Boasting huge flavor from sourdough tang, zesty lemons and sweet blueberries, these muffins bake up beautifully with a moist and tender crumb!

Tips for Making Sourdough Blueberry Muffins

I have three tips for making these muffins. While each tip is optional, I highly recommend following all three of them for the best sourdough muffins.

1. Allow the Dairy to Get to Room Temperature

I have developed a super easy schedule to make these Sourdough Blueberry Muffins: Weigh out the sourdough discard and sour cream into a medium mixing bowl (and cover the bowl with plastic wrap or any other cover) and remove the eggs from the refrigerator before sitting down (or going out) for dinner. Mix the batter 1 to 3 hours later. With the dairy at room temperature, the batter comes together really quickly. Just be sure to allow the melted butter to cool to room temperature before you mix it in with the rest of the wet ingredients.

2. Refrigerate the Batter

This is a step I have been doing for over 20 years now. I first started doing it when I was hosting brunches. It just made my life much easier to get the batter mixed the night before brunch so I had one less thing to do in the morning. There are a few other advantages to refrigerating the batter:

  • The muffins tend to rise more when the batter goes into the oven cold.
  • The overnight chill also allows the flour to absorb the moisture without developing the gluten, while allowing the flavors to deepen.
  • Once chilled, the batter is much thicker, which means that the thick batter will hold the blueberries in place while they bake instead of them falling to the bottom of the muffin.

Refrigerating the batter works very well with this recipe. It should work with any muffin recipe, provided that there is no baking soda in the recipe. Baking soda, like baking powder, is a chemical leavener. Unlike baking powder, when baking soda first interacts with an acid (this recipe is loaded with acid in the lemon, sourdough discard and sour cream), it reacts immediately. Baking powder, on the other hand, is what we call double acting, meaning that there is a small reaction on first contact with the acids in the recipe, but there is a greater reaction when heat is applied in the oven. These muffins rise due to the baking powder becoming activated in the hot oven.

3. Spread Some Batter on the Bottom of Each Tin

I picked up this genius tip from Handle the Heat. In the morning, spread about ½ to 1 Tablespoon of the chilled batter on the bottom of each muffin tin (or paper). A metal spatula or bottom of a spoon works great for this.
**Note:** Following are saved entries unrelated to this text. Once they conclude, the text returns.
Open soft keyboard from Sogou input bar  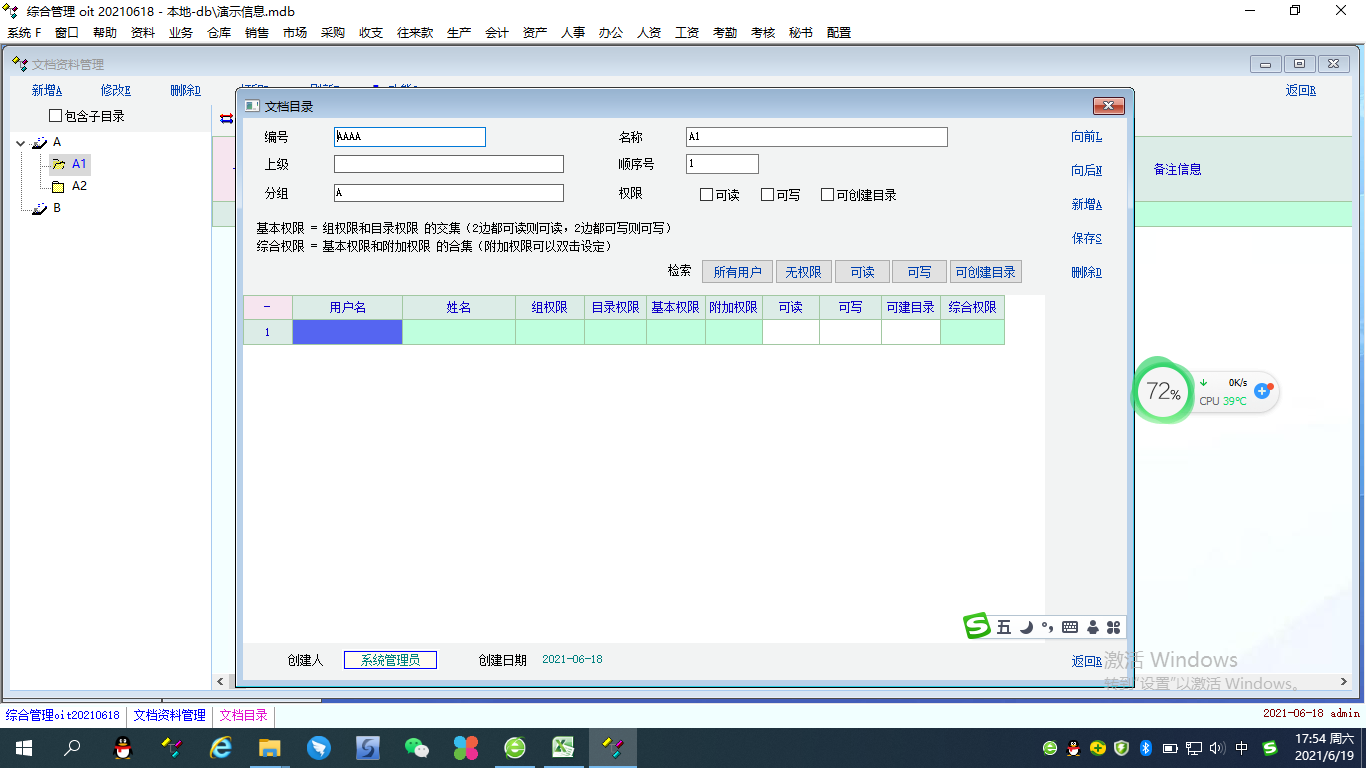(1070, 627)
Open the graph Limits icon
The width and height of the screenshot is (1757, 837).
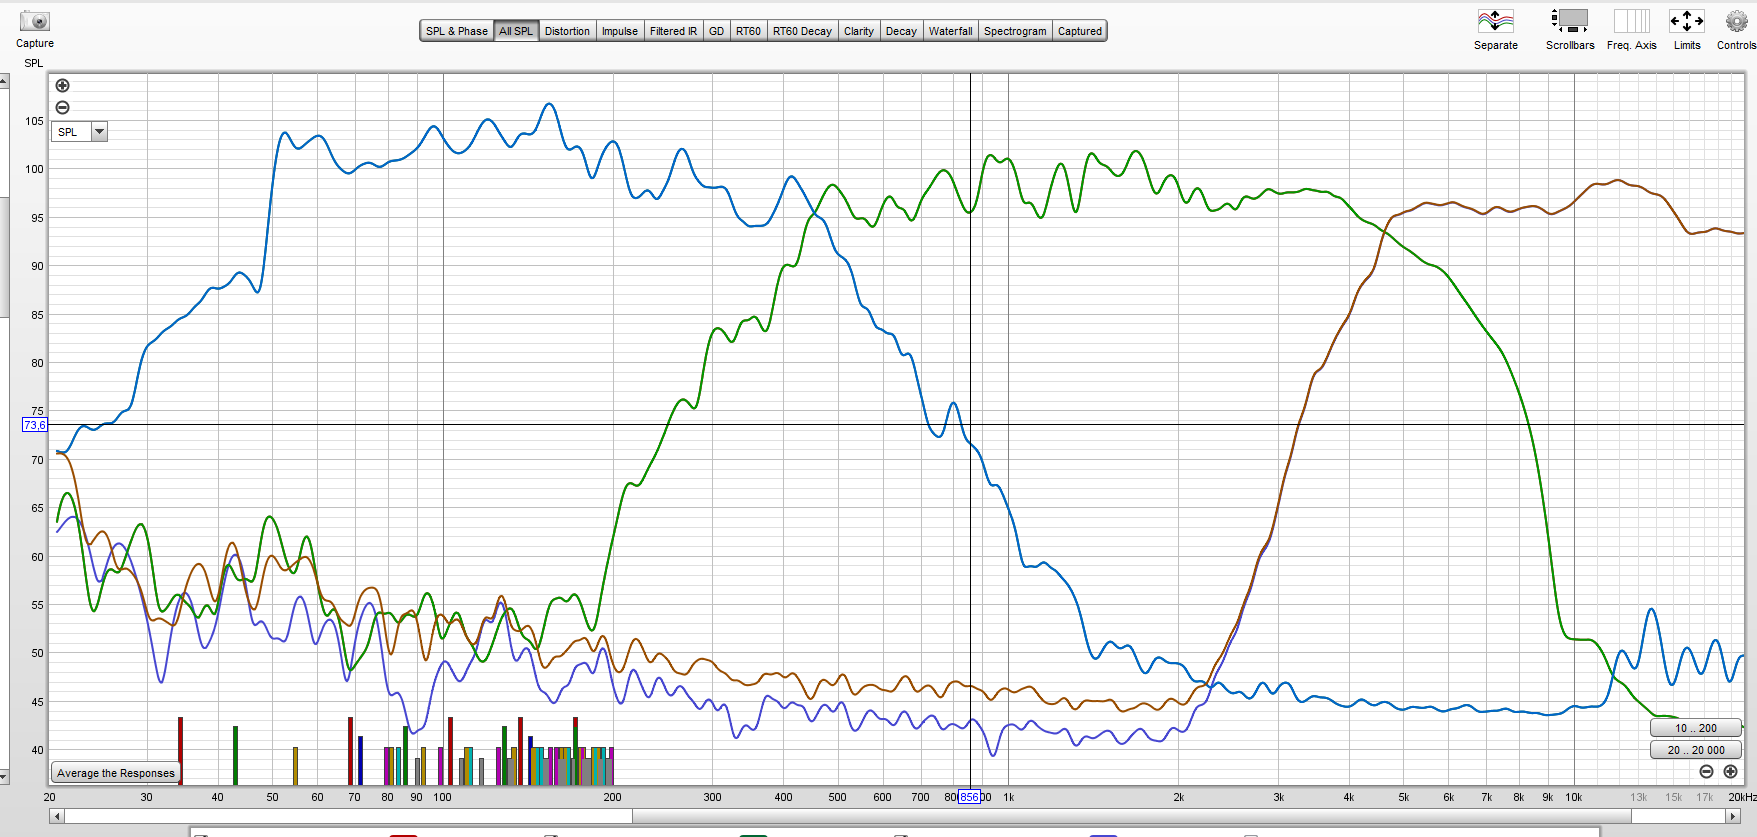pos(1686,21)
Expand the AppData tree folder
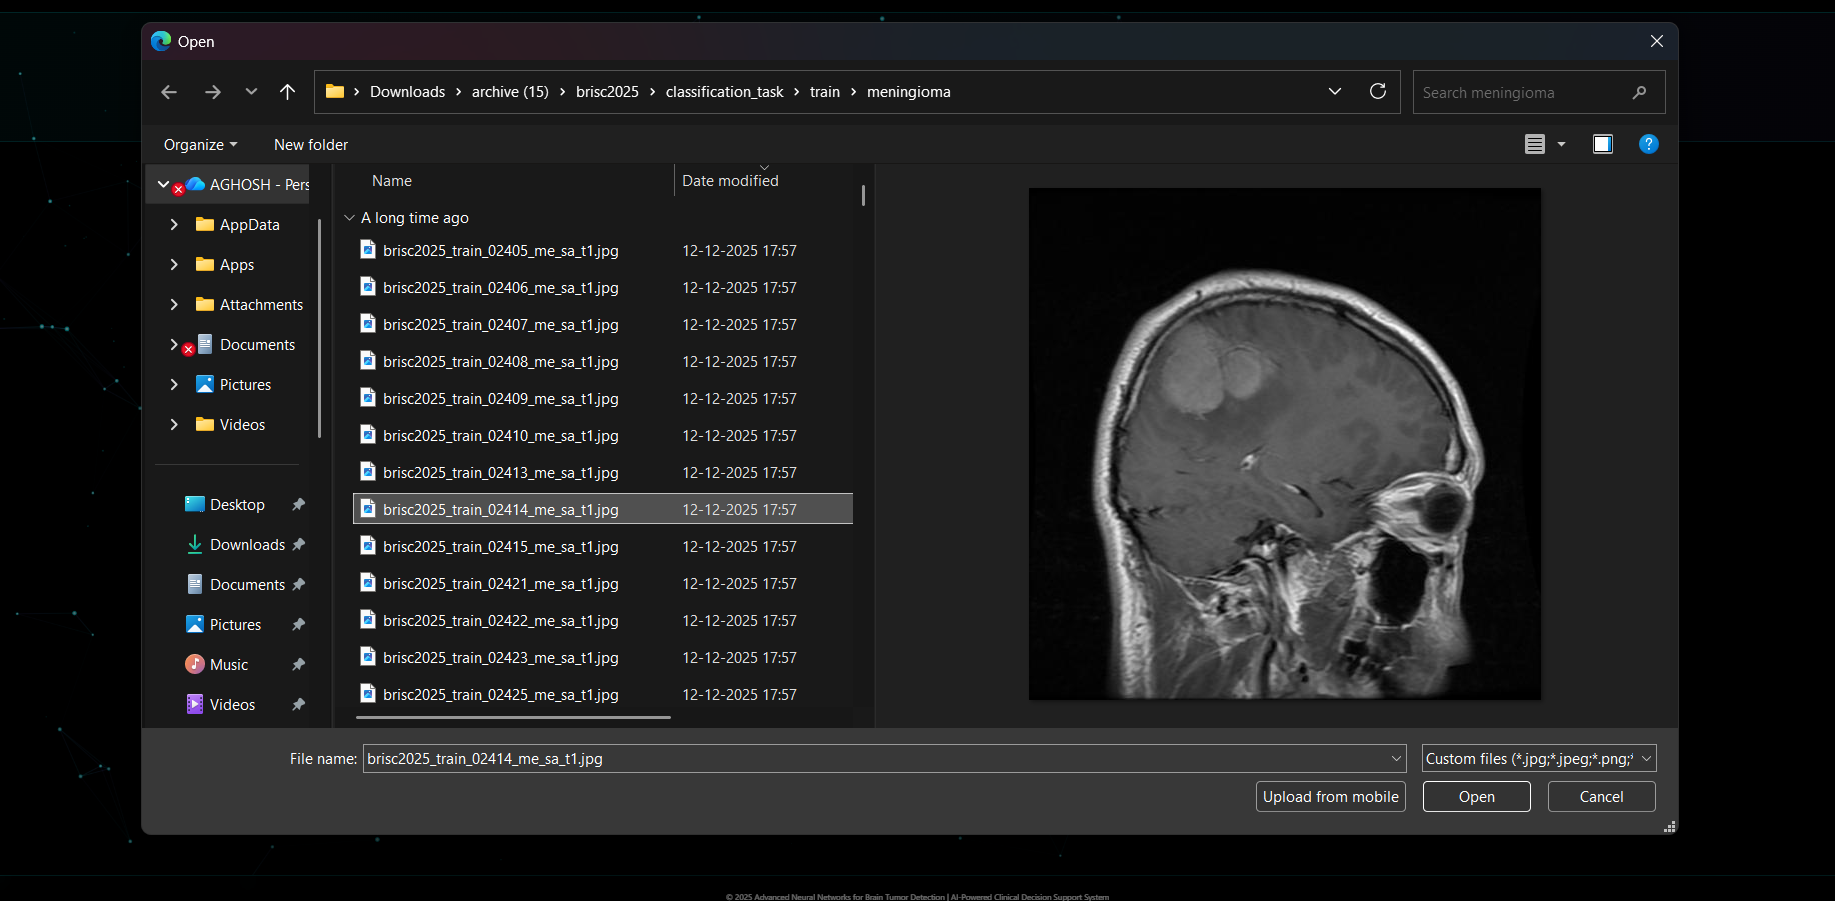This screenshot has height=901, width=1835. coord(174,225)
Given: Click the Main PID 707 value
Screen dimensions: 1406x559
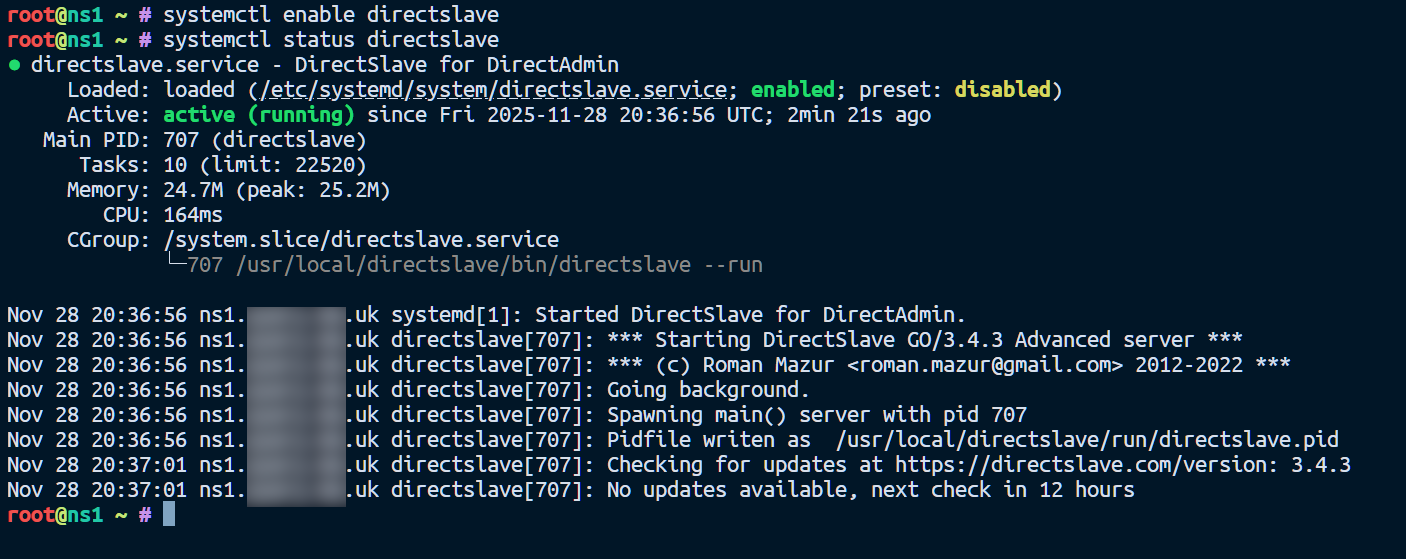Looking at the screenshot, I should pyautogui.click(x=181, y=140).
If using paper cups, you can take the paper out of the pan to spread the thin layer of batter on the bottom. Then, gently mix in the blueberries to the rest of the batter and load up the tins with the batter. The small layer of batter without blueberries on the bottom will prevent any blueberry soggy bottoms. Such a great idea!

How to Make Sourdough Blueberry Muffins

Discard blueberry muffins take about 10 minutes to whip together, but it is helpful to have a better understanding of the process.

First, let’s talk ingredients.

overhead view of all the ingredients for sourdough discard blueberry muffins
Once you gather the ingredients, it takes just a minute or two to mix them all together.

Dry Ingredients

As explained above, this recipe uses only baking powder and no baking soda. Do not substitute baking soda in this recipe, especially when refrigerating the batter for any period of time. The cornstarch makes the muffin batter slightly softer and lighter.

Wet Ingredients

These muffins boast big flavor because, in addition to the zest of 1 lemon, there is 1 Tablespoon (yes, you read that correctly) of vanilla extract AND 1 Tablespoon of lemon juice. The vanilla is a wonderful contrast to the tang of the sourdough and the sour of the lemon. The sour cream contributes both to the tang and to the moistness of the tender crumb of the muffin.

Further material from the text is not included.